What to work on: Of all the lines in the records below, copy only those that contain the string "comment".

[Records from a dataset]
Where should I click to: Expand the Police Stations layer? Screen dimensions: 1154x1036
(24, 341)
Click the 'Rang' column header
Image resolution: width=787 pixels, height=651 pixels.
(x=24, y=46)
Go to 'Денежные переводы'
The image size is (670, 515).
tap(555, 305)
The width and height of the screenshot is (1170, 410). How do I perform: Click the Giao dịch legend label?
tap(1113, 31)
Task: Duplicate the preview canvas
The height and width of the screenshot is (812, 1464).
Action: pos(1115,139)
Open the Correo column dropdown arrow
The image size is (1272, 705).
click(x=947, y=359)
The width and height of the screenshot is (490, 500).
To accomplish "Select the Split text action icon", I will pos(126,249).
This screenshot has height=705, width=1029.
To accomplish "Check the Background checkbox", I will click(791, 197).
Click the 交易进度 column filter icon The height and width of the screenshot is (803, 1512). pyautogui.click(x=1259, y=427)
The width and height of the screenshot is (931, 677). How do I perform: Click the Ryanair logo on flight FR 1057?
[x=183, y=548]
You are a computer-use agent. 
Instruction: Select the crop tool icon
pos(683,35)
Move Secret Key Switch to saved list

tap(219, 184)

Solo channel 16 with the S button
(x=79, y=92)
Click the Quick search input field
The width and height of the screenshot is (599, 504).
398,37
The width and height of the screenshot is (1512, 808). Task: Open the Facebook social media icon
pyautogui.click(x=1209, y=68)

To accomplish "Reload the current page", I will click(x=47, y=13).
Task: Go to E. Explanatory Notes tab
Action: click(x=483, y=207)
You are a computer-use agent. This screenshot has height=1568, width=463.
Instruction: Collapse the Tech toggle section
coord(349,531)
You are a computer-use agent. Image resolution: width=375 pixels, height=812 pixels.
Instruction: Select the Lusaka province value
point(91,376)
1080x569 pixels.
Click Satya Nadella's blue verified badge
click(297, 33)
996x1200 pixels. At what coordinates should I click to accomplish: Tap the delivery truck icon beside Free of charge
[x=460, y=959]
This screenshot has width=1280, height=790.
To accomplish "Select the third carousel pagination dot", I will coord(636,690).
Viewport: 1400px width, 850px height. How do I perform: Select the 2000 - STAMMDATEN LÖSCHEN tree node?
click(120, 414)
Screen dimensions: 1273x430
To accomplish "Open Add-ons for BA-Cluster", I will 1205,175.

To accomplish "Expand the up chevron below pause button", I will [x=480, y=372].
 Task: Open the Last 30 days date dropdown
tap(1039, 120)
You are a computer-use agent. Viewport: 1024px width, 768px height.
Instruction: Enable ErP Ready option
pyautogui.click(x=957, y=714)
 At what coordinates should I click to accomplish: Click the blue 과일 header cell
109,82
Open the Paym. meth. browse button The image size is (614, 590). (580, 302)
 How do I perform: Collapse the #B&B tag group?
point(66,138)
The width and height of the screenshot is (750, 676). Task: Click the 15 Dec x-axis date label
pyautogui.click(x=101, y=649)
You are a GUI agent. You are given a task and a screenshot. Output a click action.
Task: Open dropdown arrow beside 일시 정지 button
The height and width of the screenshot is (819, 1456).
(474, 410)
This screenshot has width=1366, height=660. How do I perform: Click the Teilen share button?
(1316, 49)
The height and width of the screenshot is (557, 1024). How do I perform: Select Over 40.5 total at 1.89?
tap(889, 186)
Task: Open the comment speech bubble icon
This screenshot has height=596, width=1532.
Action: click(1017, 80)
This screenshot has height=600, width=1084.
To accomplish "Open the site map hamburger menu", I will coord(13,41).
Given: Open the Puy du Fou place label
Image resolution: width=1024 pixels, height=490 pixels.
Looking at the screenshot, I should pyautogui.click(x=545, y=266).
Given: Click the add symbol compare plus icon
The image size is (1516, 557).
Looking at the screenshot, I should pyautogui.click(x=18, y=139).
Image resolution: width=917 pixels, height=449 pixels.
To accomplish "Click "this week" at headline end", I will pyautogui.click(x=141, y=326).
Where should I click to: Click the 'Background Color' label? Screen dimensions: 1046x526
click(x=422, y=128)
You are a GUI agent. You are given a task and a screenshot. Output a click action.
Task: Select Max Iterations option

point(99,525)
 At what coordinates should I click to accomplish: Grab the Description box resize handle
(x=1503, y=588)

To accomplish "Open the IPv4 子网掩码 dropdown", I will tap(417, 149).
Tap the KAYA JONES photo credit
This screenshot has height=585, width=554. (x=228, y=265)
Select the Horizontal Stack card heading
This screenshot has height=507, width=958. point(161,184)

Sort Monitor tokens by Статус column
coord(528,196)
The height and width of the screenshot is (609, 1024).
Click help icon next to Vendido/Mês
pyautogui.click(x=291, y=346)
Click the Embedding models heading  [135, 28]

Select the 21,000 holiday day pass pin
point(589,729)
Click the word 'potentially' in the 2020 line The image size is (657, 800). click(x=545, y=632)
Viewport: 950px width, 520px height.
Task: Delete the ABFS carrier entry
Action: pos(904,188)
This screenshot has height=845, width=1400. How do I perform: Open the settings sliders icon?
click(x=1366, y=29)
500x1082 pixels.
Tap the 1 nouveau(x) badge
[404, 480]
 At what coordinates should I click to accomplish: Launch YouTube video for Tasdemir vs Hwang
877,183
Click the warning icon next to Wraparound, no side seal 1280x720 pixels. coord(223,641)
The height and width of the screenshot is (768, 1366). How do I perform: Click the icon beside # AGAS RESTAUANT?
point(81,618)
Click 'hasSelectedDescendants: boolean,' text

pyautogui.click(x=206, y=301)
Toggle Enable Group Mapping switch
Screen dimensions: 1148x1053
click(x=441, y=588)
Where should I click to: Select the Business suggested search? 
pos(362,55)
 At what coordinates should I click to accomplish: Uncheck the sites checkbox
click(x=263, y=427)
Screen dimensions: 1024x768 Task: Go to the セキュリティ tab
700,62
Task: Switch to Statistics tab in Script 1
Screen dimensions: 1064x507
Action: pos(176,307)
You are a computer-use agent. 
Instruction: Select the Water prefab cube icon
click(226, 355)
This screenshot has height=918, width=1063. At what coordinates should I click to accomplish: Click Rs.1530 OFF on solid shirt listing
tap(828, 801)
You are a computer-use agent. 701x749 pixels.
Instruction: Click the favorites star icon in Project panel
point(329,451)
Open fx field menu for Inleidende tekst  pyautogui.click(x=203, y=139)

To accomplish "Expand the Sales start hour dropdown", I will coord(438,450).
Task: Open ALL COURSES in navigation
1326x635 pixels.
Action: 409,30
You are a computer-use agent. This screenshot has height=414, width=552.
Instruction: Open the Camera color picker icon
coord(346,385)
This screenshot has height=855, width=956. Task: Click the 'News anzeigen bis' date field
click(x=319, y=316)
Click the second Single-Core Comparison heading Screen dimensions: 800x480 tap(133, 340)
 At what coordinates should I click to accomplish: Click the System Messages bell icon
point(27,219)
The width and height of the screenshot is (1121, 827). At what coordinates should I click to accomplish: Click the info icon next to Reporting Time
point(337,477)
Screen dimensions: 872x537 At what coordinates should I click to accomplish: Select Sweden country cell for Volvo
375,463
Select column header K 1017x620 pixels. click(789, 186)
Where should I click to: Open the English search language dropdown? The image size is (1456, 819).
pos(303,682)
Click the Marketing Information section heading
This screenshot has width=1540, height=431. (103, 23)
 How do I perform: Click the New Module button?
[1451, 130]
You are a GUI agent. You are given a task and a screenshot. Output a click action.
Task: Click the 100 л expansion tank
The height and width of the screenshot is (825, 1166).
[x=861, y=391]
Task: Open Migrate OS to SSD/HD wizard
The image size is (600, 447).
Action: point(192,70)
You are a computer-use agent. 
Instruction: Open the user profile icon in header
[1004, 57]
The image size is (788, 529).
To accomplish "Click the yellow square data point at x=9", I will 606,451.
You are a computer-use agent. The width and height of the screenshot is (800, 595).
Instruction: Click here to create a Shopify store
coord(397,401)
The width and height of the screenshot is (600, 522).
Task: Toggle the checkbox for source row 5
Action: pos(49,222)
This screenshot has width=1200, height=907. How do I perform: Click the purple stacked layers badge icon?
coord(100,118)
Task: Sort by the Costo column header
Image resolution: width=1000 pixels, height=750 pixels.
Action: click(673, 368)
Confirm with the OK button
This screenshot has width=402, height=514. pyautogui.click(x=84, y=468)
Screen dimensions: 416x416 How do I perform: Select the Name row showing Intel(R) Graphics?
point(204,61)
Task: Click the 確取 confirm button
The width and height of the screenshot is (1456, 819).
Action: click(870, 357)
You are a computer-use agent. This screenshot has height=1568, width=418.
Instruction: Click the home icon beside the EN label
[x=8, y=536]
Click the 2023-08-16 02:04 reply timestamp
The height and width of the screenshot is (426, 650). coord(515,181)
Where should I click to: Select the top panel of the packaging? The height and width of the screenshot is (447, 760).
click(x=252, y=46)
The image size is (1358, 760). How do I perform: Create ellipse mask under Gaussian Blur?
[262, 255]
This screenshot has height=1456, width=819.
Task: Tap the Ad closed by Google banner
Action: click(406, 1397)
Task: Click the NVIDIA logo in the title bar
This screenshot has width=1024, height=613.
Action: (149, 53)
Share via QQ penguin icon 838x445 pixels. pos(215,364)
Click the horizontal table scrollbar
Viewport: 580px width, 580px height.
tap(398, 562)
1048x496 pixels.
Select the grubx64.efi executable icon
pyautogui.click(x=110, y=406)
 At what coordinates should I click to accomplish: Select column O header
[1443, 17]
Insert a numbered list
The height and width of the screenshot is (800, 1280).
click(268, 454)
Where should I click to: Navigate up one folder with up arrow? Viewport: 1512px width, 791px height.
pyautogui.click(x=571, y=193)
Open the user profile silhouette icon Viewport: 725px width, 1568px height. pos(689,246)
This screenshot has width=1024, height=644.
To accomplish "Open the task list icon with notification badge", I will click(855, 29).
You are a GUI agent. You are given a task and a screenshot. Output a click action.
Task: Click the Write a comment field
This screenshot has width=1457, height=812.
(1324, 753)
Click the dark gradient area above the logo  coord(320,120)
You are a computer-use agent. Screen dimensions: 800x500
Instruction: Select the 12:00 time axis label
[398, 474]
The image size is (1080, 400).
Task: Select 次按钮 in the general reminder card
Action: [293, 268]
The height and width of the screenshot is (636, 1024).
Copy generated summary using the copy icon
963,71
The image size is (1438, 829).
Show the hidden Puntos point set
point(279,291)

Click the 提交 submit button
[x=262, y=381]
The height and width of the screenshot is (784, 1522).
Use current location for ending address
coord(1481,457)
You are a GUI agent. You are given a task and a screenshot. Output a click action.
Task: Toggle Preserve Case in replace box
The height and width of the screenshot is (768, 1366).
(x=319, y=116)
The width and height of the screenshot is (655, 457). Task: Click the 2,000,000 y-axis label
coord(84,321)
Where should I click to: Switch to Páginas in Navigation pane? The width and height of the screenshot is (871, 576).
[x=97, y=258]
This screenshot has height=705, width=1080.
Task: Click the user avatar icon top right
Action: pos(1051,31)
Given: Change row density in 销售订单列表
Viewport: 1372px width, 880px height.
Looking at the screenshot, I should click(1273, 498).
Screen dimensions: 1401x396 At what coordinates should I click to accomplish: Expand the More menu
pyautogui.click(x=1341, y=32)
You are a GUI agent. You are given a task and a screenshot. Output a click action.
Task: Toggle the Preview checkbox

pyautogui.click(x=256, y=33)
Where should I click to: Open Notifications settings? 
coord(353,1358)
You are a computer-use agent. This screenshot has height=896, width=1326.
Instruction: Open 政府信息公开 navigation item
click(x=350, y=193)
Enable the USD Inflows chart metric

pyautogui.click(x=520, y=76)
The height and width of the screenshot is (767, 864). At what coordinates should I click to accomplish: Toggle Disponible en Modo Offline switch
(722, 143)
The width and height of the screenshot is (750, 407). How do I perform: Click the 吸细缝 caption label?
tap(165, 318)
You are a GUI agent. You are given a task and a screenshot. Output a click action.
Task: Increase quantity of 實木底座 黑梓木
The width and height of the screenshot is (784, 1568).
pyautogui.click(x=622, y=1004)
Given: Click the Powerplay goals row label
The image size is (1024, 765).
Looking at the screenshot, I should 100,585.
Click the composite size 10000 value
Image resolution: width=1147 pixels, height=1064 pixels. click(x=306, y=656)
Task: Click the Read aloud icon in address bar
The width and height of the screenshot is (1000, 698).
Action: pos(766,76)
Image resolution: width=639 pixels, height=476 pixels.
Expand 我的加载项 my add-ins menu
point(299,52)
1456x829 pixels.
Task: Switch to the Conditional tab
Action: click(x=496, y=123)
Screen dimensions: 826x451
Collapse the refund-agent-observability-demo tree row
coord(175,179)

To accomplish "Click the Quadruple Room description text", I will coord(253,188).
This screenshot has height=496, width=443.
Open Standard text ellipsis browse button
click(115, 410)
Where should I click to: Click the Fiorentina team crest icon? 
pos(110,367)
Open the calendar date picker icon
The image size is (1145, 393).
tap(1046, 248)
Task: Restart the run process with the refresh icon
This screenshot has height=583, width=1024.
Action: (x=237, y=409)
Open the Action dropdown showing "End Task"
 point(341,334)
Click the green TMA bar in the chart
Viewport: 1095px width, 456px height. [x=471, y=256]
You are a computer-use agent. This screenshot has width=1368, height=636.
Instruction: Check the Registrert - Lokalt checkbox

Finished task:
Task: Open the comment speech bubble icon
Task: Click the Write a comment field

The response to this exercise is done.